Structure of a crypto trade
A
cryptocurrency trade consists of a buyer and a seller. Since there are two
opposing sides to a trade — a purchase and a sale — someone is bound to gain
more than the other. Hence, trading is inherently a zero-sum game: There is a
winner and there is a loser. Having a basic understanding of how the
cryptocurrency markets operate can help minimize potential loss and optimize
for potential gain.
When
a price is agreed upon between a buyer and seller, the trade is executed (via
an exchange) and the market valuation for the asset is set. For the most part,
buyers tend to set orders at a lower price than sellers. This creates
the two sides of an order book.
When
there are more buy orders for crypto than sell orders, the price usually goes
up, as there’s more demand for the asset. Conversely, when more people are
selling than buying, the price goes down. In many exchange interfaces, buys and
sales are represented in different colours.
This is to give the trader a quick indication of the state of the market at a
given moment.
You
may have heard the common adage in trading: “Buy low, sell high.” This saying
can be difficult to navigate in that high and low prices can be relative,
although the adage does give a basic representation of the incentives of buyers
and sellers in a marketplace.
Simply
put, if you want to purchase something, you want to spend the least amount
possible. If you want to sell something, you want to make as much out of the
deal as possible. While this is generally good wisdom to follow, there is also
the added dimension of longing an asset vs. shorting an asset.
To
go long on an asset (longing) means buying an asset and earning profit based on
its upward price movement. In contrast, going short on an asset (shorting)
essentially means selling an asset with the intention of buying it back when
its price falls below the point at which you sold it, profiting from a price
drop. Shorting, however, is slightly more complicated than this brief
description and involves selling borrowed assets that are paid back later.
Reading the markets
To
the layperson, “the market” may seem like some complex system that only a
specialist could ever hope to understand, but the truth is, it all comes down
to people buying and selling. How to trade crypto might seem like an esoteric
concept at first.
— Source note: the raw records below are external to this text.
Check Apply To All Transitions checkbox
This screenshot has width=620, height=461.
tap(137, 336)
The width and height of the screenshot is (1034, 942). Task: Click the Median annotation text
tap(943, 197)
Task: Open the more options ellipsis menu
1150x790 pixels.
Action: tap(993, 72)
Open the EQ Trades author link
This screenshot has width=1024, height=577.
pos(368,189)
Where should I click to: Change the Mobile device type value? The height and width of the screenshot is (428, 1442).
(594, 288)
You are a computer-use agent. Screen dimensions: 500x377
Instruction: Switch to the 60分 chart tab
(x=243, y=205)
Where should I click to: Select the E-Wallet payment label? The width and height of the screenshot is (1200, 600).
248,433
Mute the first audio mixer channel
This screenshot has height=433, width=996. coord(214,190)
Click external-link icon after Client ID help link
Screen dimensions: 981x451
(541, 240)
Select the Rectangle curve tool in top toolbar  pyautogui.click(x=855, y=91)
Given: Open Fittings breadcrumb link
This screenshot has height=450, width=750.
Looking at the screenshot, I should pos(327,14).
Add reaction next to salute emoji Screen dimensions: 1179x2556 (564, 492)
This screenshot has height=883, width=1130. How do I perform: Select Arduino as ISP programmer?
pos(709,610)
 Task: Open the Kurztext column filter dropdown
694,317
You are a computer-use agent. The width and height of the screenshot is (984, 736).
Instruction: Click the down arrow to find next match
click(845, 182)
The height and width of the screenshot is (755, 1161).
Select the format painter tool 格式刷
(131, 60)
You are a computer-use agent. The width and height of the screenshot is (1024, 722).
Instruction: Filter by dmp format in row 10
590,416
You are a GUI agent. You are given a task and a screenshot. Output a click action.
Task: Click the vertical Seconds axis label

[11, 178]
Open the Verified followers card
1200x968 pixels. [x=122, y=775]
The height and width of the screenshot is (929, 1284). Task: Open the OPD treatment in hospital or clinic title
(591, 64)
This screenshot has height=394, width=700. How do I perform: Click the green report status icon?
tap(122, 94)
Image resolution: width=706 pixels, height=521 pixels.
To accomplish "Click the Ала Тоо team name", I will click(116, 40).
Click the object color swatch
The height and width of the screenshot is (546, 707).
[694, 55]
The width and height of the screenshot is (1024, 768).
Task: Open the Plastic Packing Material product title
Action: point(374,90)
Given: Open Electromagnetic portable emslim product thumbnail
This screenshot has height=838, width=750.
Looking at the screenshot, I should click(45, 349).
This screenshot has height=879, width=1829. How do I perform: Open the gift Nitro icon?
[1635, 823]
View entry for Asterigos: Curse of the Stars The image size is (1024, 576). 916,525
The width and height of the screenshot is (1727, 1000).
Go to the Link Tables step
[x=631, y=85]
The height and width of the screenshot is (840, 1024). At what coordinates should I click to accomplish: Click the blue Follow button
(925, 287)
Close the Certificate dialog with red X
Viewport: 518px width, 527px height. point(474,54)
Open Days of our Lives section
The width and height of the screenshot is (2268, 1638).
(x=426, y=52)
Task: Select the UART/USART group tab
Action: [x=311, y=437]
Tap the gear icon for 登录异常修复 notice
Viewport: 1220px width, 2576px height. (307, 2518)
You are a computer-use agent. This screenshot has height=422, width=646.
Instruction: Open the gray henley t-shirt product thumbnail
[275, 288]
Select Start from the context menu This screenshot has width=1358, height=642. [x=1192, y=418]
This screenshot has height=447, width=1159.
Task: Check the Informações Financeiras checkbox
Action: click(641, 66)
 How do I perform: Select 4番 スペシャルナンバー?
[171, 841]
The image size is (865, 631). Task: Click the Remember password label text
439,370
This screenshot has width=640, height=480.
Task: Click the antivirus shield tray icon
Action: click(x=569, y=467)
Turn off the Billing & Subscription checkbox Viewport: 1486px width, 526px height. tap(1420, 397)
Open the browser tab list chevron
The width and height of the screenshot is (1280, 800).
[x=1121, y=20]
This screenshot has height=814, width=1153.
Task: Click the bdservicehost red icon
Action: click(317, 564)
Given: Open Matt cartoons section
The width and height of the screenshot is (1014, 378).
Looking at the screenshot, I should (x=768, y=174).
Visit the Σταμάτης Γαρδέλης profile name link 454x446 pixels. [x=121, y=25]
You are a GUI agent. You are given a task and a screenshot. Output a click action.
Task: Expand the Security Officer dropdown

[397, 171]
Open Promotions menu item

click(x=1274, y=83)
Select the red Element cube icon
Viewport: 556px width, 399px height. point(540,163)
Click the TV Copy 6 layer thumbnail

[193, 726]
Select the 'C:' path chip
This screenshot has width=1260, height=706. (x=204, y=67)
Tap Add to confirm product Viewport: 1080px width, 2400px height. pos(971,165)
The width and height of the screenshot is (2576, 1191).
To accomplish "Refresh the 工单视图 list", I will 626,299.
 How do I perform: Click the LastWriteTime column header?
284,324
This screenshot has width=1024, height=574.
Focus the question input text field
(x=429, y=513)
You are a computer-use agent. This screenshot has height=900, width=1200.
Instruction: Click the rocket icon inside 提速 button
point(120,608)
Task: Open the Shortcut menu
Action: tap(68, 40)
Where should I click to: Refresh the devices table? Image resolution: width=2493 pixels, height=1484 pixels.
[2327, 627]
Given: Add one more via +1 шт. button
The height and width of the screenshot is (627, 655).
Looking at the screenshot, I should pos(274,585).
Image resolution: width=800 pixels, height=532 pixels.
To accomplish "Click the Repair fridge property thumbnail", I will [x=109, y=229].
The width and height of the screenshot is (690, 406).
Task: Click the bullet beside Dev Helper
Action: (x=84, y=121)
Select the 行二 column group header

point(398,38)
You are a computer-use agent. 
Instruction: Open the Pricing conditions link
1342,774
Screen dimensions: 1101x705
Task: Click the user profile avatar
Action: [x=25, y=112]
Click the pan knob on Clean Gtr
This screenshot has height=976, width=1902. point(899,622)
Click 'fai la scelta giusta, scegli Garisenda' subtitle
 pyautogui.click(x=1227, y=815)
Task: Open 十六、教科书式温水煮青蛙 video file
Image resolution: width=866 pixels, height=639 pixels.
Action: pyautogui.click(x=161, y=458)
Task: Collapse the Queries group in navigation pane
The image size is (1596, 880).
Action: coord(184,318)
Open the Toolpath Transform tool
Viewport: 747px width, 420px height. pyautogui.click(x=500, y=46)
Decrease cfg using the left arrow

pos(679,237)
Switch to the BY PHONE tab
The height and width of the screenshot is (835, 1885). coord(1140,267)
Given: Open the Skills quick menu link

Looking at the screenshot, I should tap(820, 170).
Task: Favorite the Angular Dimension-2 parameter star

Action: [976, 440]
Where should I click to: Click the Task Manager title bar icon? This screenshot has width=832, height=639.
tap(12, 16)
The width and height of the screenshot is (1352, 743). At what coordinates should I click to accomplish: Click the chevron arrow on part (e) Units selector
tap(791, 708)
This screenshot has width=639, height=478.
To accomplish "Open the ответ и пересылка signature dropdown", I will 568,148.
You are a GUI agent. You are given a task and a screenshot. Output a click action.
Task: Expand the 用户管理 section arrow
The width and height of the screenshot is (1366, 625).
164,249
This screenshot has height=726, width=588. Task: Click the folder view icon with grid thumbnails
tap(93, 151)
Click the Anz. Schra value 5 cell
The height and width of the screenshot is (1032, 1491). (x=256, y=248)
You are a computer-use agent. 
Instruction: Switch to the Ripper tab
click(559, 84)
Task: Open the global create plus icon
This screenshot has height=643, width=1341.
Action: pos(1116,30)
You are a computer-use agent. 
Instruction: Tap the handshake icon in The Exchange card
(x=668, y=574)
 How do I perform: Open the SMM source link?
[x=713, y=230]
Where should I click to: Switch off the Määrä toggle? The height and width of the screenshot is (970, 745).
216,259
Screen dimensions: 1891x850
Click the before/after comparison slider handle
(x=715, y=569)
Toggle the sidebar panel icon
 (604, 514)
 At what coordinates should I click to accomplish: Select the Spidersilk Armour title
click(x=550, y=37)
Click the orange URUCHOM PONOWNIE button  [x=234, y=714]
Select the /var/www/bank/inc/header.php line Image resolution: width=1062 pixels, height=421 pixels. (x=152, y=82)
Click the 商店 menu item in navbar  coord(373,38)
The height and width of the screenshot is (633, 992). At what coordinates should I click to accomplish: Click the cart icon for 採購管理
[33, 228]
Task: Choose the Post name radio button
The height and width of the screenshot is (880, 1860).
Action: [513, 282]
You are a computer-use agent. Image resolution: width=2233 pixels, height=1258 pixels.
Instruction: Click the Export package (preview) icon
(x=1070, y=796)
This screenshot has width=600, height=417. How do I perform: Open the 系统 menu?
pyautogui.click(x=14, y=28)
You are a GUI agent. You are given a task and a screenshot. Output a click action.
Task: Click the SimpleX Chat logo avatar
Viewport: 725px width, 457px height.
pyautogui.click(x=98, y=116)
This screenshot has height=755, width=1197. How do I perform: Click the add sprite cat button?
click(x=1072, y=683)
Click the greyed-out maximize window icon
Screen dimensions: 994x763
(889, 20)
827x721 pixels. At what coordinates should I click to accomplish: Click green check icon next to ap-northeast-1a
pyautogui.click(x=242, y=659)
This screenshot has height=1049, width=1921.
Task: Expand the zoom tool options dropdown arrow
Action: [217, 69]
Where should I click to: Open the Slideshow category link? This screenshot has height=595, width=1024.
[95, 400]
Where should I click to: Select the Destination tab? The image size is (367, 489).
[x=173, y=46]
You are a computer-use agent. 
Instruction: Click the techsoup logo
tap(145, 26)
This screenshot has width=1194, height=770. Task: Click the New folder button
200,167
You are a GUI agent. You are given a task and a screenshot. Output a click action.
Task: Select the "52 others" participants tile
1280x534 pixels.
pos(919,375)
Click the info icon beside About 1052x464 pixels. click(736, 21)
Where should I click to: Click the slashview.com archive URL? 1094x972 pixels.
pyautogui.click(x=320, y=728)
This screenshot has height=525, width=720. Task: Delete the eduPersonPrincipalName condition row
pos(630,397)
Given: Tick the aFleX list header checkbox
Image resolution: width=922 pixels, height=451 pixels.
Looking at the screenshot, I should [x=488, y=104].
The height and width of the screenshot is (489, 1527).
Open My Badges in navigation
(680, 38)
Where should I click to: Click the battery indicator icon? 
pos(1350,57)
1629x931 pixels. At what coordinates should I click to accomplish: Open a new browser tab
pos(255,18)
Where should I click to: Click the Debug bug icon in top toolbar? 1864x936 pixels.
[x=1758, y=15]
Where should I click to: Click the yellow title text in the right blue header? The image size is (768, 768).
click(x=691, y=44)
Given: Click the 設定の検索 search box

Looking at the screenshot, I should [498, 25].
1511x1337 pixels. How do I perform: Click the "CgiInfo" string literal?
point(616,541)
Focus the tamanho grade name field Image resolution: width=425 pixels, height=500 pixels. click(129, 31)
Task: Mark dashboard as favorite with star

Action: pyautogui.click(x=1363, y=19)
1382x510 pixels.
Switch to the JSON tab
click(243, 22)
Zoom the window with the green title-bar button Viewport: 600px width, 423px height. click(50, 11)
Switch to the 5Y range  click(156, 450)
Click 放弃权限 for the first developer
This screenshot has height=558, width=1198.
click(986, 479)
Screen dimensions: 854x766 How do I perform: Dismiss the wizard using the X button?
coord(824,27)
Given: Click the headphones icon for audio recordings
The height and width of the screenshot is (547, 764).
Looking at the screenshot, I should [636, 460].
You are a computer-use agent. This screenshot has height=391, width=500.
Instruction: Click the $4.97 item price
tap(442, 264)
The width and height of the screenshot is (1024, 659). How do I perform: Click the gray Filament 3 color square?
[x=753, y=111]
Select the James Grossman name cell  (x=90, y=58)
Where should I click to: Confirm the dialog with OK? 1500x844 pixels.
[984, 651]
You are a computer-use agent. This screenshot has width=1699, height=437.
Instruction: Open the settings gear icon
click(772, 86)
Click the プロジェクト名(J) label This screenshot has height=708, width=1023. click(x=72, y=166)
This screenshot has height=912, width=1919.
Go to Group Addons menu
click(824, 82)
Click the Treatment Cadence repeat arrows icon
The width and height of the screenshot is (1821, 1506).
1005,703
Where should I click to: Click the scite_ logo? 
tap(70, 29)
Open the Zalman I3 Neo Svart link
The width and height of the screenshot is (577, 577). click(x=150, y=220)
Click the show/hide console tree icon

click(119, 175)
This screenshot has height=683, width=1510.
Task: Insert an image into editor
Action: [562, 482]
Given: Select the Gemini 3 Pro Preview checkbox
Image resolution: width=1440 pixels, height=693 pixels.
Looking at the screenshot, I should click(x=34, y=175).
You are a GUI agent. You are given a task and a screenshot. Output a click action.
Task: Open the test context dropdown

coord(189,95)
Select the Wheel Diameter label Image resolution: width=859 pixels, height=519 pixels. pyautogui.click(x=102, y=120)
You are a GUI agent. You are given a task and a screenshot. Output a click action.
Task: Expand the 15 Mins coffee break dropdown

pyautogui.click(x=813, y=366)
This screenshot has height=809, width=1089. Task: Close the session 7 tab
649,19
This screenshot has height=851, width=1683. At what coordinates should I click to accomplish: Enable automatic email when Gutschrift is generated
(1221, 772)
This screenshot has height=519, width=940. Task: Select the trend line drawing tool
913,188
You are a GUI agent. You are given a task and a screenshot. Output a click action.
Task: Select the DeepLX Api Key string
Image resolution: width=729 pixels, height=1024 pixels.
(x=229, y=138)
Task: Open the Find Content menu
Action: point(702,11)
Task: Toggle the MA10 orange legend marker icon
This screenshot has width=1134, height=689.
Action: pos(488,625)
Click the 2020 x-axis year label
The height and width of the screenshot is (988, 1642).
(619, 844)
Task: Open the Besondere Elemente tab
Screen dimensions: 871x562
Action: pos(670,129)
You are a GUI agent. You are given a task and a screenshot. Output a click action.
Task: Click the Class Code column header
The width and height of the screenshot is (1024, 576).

Once you begin to understand it, however, the idea becomes a
lot simpler.
The
totality of active buy and sell orders is a snapshot of a market at any given
moment. Reading the market is the ongoing process of spotting patterns, or
trends, over time, which the trader can choose to act upon. Overall, there are
two market trends: bullish and bearish.
These downward price
movements are also known as “dumps,” as the mass sell-offs result in the price
going lower.
Bullish
and bearish trends can also exist within other larger opposing trends,
depending on the time horizon at which you look. For example, a small bearish
trend may occur within a broader long-term bullish trend. In general, an
uptrend results in price action making higher highs and higher lows. A
downtrend makes lower highs and lower lows.
Another market state called “consolidation” occurs when the price trades sideways or within a range. Typically, consolidation phases are easier to spot on higher time frames (daily charts or weekly charts) and they occur when an asset is cooling off after a sharp upward or downward trend. Consolidation also takes place ahead of trend reversals, or in times when demand is muted
and trading volumes are low. Prices essentially trade within a range during this market state.